_Task directions_.
Check each line of the entries for "computer" and report the ones that have it.

Saved data entries:

[Start of section]

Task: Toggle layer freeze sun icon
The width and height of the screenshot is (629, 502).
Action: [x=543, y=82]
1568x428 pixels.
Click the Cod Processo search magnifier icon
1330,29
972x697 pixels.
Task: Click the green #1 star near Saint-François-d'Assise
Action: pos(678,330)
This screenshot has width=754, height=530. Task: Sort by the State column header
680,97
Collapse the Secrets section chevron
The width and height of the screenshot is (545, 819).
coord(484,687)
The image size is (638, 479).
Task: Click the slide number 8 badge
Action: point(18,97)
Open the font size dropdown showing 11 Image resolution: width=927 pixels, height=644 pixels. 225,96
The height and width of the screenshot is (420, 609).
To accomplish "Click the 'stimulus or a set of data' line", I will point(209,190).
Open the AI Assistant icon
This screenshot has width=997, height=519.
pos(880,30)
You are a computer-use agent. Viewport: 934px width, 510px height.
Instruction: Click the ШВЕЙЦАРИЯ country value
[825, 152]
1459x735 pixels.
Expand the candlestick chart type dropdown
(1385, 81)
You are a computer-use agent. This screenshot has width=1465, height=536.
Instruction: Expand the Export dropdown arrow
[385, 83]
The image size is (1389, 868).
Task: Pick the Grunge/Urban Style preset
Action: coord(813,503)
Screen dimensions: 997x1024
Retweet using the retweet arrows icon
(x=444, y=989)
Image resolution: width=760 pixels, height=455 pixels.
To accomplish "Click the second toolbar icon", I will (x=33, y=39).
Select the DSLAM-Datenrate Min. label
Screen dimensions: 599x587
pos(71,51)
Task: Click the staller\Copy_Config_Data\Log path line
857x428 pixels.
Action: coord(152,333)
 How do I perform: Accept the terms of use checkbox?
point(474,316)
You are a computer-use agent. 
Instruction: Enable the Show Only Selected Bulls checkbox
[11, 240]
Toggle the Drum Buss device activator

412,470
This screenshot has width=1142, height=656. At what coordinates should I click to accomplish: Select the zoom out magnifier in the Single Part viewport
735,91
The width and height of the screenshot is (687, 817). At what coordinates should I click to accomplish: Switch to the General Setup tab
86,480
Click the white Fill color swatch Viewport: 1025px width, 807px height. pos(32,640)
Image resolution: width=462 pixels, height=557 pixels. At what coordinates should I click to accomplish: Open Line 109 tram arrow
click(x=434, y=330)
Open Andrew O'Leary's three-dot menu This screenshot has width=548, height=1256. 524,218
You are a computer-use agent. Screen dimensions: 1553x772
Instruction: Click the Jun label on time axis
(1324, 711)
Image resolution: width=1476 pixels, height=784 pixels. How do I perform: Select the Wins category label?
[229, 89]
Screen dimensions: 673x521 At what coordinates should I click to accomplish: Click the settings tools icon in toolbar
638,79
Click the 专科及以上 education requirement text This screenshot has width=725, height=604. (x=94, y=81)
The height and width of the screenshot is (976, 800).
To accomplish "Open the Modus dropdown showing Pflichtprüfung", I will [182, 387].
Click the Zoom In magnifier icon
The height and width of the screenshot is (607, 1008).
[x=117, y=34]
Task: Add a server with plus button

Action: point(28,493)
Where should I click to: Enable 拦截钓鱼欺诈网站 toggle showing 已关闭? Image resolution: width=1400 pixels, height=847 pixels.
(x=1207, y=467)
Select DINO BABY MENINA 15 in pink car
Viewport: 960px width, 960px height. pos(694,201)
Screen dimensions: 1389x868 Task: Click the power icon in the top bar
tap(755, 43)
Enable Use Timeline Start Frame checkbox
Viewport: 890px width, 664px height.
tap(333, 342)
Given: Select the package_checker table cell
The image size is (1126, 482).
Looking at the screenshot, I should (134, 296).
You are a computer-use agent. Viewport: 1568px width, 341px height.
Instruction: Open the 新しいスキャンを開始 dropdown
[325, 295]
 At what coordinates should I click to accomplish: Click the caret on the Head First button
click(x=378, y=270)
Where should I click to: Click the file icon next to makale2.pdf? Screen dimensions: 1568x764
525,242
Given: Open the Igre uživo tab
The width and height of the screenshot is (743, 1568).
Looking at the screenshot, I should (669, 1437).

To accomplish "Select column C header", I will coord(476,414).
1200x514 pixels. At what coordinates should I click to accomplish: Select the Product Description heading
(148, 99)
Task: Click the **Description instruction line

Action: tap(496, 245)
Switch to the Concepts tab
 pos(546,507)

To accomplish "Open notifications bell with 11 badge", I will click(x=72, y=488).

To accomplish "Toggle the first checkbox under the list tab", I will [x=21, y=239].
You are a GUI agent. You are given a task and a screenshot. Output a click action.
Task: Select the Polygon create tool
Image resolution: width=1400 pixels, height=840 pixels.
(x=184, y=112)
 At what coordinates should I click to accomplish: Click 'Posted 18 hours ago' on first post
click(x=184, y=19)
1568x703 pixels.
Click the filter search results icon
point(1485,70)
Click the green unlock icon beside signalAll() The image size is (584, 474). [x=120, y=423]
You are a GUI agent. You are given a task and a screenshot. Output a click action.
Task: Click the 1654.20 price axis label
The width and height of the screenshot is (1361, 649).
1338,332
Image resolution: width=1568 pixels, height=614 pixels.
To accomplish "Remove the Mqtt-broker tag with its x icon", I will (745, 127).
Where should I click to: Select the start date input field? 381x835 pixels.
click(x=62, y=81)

[End of section]

_Answer to the exercise_.
You are a computer-use agent. Viewport: 934px width, 510px height.
You are a computer-use agent. This screenshot has width=1465, height=536.
You are a computer-use agent. 
You are a computer-use agent. Screen dimensions: 1553x772
You are a computer-use agent. Viewport: 1568px width, 341px height.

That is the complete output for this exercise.